Margaret Waters, who was executed in 1870, and Amelia Dyer, executed in 1896, were two infamous British baby farmers, who were hanged for their atrocities. Other examples include Amelia Sach and Annie Walters, who murdered the babies they adopted with a poisonous mixture of chlorodyne. Sach and Walters were executed for their crimes in 1903 in the only double-hanging of women to be carried out in modern times.
The last baby farmer to be executed in Britain was Rhoda Willis, who was hanged in Wales in 1907.
From the 1950s to the 1970s, some West African children and babies were fostered via newspapers and childcare journals. Adverts were typically placed by parents.
In 1968, up to 5,000 West African children were privately fostered in Britain each year, according to The Times. Many of these children were born to students, who after the Ghanaian and Nigerian independence became a huge part of the UK’s international student population.
Many experienced issues with identity and racism, while others had largely positive experiences.
Privately fostered West Africans have been speaking out over the last few years, particularly after the release of two films on the subject, The Last Tree – a story of a young African immigrant navigating a ruthless, often racist British society – and Farming – a story about a child whose Nigerian parents give him to a white working-class family in London in the 1980s.
The Last Tree was one of the first films to tackle the problem in 2019.
In 2023, Channel 5 show White Nanny, Black Child was released, highlighting the long-lasting impact baby farming had on West African children.

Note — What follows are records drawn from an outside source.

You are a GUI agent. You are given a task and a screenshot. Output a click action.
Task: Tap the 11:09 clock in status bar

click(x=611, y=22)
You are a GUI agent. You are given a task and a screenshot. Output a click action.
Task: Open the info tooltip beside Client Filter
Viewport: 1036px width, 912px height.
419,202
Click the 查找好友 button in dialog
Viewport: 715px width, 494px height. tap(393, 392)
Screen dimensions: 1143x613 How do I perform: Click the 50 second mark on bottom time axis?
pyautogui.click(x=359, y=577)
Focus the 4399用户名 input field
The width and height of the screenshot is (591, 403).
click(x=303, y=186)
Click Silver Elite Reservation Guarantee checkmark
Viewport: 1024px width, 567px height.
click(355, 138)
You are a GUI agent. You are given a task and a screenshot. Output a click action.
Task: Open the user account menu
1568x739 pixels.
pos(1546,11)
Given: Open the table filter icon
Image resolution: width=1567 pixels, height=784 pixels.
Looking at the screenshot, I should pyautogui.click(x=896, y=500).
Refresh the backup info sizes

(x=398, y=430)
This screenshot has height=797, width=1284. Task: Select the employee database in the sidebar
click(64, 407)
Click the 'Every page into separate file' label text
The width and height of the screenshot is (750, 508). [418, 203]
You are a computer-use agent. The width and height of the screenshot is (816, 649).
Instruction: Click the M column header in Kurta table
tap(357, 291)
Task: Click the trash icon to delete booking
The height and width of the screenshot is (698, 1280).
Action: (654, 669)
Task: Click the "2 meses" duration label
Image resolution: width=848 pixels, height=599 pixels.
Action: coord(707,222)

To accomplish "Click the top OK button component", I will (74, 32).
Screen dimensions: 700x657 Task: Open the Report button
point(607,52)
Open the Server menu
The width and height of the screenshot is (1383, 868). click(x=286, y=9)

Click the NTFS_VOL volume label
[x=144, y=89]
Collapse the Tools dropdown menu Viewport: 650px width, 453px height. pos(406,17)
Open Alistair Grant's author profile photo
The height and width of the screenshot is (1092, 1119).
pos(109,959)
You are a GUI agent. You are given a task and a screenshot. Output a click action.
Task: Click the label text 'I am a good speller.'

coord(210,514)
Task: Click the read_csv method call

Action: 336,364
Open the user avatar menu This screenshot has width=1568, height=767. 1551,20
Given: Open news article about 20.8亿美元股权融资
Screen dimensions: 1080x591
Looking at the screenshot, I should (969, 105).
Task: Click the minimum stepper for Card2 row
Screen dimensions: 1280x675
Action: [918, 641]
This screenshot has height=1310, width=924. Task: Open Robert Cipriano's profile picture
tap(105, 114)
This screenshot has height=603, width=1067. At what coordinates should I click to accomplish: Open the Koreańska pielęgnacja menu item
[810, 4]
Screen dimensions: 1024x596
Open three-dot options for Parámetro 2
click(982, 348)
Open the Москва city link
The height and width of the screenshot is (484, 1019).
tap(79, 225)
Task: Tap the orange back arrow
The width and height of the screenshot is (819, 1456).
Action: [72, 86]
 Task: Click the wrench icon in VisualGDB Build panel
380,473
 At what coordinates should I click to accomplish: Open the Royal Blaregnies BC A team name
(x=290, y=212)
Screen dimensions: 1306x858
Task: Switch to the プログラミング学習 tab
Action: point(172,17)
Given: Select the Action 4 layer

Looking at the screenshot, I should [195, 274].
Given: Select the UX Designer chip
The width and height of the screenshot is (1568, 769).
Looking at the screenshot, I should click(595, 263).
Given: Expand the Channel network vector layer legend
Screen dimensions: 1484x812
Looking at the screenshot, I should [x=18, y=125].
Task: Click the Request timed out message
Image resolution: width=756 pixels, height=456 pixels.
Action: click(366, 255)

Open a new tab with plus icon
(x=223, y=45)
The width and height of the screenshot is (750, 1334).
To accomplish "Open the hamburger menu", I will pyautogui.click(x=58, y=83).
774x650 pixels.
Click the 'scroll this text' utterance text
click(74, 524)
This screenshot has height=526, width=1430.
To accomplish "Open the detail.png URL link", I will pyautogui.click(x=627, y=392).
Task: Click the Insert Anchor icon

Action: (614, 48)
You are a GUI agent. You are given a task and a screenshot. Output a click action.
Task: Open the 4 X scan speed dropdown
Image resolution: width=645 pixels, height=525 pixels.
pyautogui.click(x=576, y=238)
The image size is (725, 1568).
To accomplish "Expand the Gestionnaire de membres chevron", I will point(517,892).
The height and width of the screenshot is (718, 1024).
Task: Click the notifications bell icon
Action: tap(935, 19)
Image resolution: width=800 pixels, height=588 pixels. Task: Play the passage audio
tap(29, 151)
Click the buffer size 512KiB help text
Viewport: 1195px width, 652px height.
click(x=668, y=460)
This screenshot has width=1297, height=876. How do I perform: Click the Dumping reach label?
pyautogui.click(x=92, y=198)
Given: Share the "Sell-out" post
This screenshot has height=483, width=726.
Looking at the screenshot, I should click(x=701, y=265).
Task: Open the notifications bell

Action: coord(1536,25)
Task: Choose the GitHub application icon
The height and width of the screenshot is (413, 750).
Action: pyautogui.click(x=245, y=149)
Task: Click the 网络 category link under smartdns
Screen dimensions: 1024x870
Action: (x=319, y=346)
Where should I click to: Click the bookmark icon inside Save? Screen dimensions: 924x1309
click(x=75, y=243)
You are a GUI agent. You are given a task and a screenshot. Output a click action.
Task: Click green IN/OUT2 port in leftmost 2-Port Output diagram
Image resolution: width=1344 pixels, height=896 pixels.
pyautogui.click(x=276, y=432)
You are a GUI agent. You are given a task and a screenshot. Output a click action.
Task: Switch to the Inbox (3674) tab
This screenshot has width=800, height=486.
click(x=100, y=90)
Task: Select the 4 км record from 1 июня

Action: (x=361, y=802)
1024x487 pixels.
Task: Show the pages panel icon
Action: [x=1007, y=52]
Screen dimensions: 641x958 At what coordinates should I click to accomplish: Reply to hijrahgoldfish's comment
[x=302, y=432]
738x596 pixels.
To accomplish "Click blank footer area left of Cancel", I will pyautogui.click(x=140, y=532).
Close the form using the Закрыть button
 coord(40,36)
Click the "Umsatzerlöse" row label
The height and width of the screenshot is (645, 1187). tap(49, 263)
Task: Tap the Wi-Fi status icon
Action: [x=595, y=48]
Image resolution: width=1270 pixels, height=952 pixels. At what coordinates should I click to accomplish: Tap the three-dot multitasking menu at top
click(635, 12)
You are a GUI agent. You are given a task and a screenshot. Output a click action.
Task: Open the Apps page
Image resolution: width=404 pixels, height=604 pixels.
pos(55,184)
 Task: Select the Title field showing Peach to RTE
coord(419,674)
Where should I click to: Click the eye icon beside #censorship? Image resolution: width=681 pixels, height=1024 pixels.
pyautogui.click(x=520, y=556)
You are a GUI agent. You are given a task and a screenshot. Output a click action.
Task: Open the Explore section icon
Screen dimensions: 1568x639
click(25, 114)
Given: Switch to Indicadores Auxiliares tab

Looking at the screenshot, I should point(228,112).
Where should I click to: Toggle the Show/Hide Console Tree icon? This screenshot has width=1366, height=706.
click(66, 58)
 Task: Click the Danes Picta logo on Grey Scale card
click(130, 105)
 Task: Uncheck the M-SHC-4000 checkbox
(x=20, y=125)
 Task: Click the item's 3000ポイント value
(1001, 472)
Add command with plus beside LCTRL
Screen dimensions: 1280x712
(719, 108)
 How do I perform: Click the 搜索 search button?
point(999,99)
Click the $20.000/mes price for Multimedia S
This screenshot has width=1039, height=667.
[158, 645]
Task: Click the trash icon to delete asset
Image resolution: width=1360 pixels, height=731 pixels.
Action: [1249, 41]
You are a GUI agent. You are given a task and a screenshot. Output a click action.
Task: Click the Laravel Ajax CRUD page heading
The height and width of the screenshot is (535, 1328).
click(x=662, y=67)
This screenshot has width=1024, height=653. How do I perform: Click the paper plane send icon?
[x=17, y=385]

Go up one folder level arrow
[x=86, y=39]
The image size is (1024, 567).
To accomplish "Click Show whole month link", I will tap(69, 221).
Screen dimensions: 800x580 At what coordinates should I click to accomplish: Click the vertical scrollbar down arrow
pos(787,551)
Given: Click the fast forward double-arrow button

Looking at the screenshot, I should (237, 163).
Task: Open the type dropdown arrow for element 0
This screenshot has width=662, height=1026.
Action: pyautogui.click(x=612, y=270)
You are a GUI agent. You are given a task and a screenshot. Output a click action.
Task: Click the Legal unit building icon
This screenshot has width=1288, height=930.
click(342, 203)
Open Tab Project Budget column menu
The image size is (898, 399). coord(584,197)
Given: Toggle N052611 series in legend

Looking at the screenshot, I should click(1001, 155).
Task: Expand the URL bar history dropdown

Yewande Ogunnaike, 60, was farmed out at two months old with her twin sister, and moved between families. “The first place I really remember was Leicester and I just remember darkness,” she said. “It was so bad we had to be removed by social services.
“I remember darkness and being beaten so badly. I don’t remember the sexual abuse, but I know it happened there. I remember a cigarette being put out underneath my chin. I was beaten so hard that I wet myself, and I was forced to lick it up off the lino floor. I remember ‘n*****’, ‘n*****’, ‘n*****’."
When did baby farming stop?
The Children Act was introduced in 1908, under which "no infant could be kept in a home that was so unfit and so overcrowded as to endanger its health, and no infant could be kept by an unfit nurse who threatened, by neglect or abuse, its proper care and maintenance".
The Adoption of Children (Regulation) Act 1939 gradually placed adoption and foster care under the protection and regulation of the state.
However, in the 1960s and 70s, thousands of West Africans were still "farmed".